[Start of section]

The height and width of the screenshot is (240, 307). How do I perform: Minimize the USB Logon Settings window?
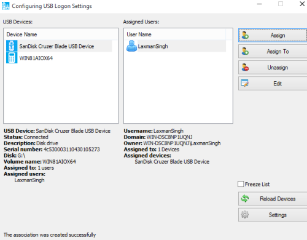pos(260,4)
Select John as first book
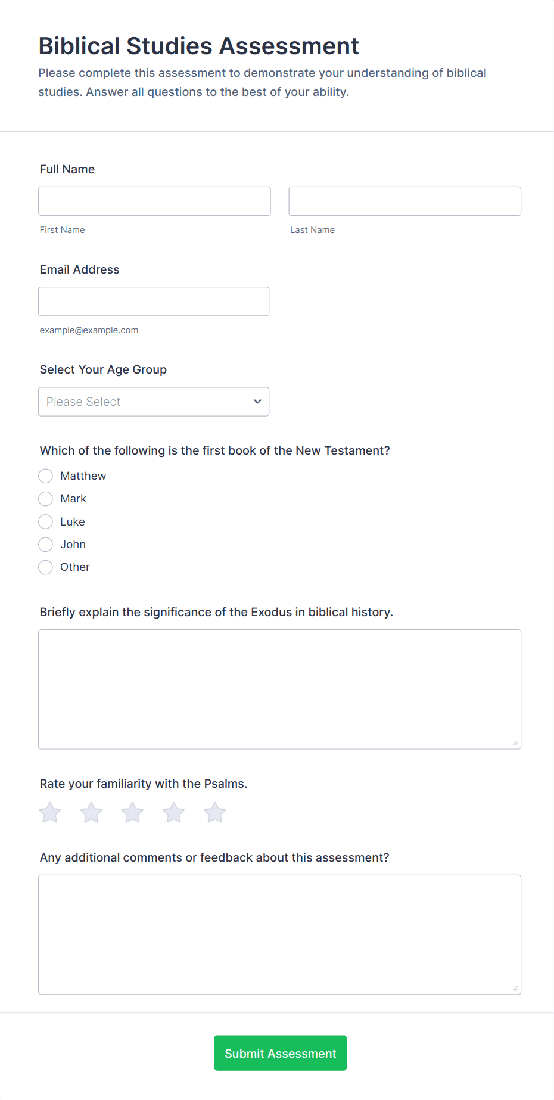Screen dimensions: 554x1100 (46, 545)
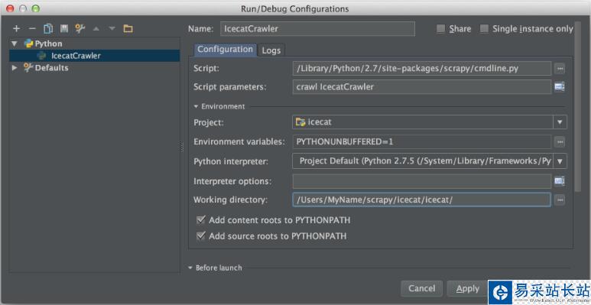The height and width of the screenshot is (305, 591).
Task: Browse for Script path with ellipsis button
Action: pos(560,69)
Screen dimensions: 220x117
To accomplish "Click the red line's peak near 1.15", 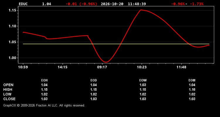I will 141,10.
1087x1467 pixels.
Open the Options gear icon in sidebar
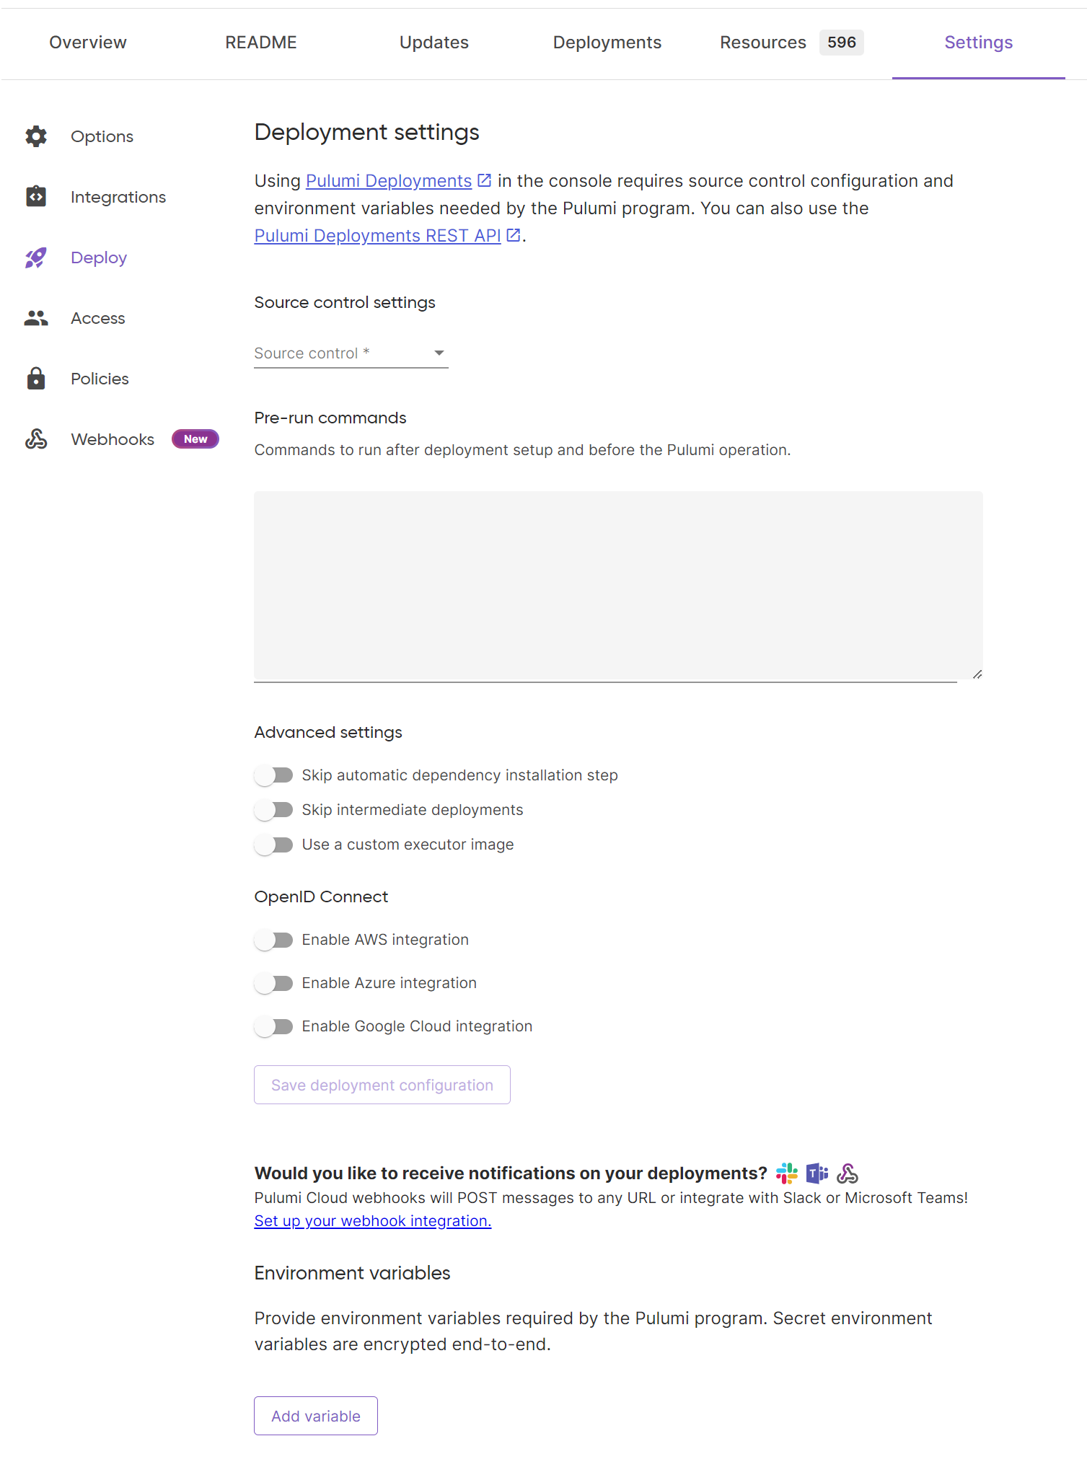[35, 136]
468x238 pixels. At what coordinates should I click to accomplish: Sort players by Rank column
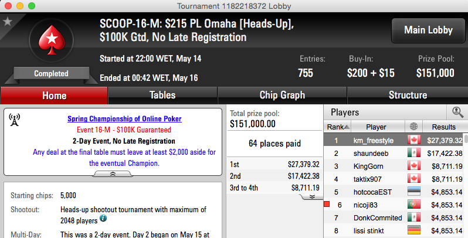click(338, 127)
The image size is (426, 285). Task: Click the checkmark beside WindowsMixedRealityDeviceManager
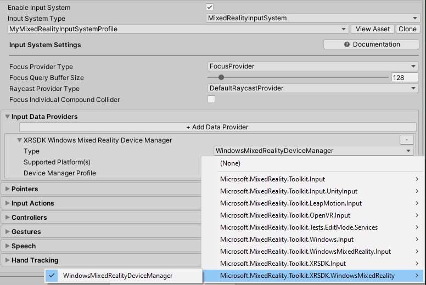(x=52, y=276)
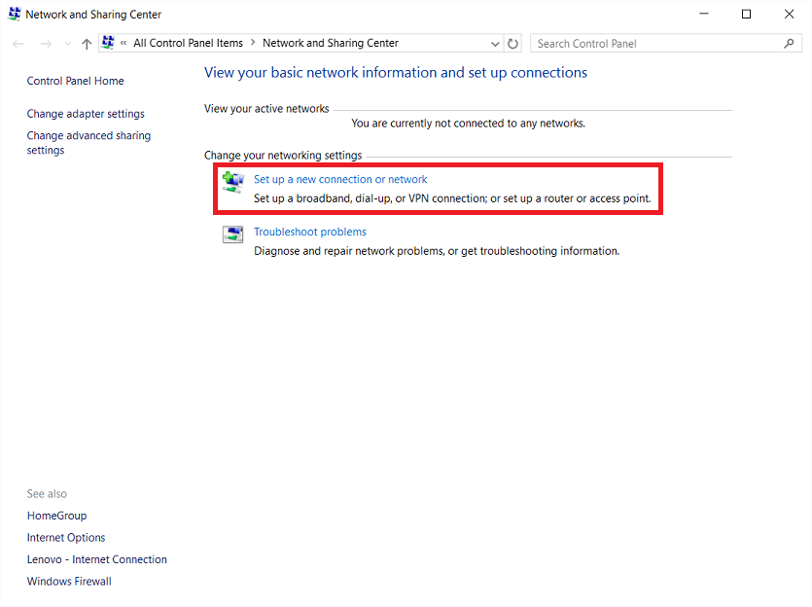Click the title bar Network and Sharing icon
Image resolution: width=812 pixels, height=607 pixels.
click(x=14, y=15)
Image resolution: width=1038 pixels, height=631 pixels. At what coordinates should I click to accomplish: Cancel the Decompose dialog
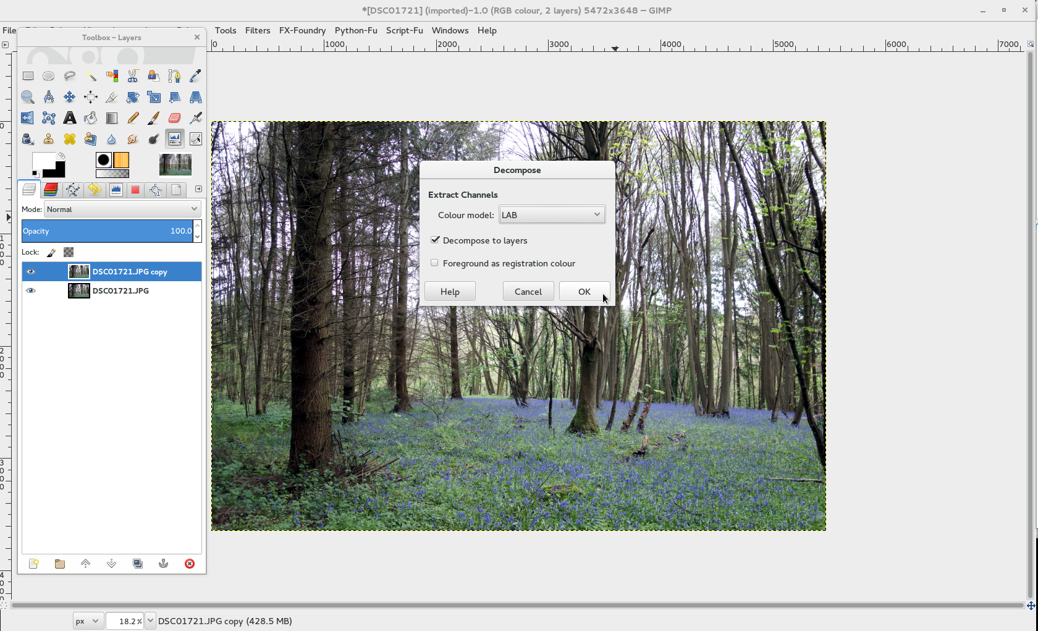click(x=528, y=292)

[End of section]

What you need to do: Repeat each line word for word, from the one with "468x238 pixels. At" down to the last line of the data, and keep the pictures out of it.

Answer to the problem:
468x238 pixels. At what coordinates should I click to accomplish: Sort players by Rank column
click(338, 127)
The image size is (426, 285). Task: Click the checkmark beside WindowsMixedRealityDeviceManager
(x=52, y=276)
Click the title bar Network and Sharing icon
Image resolution: width=812 pixels, height=607 pixels.
click(x=14, y=15)
Image resolution: width=1038 pixels, height=631 pixels. At what coordinates should I click to accomplish: Cancel the Decompose dialog
click(x=528, y=292)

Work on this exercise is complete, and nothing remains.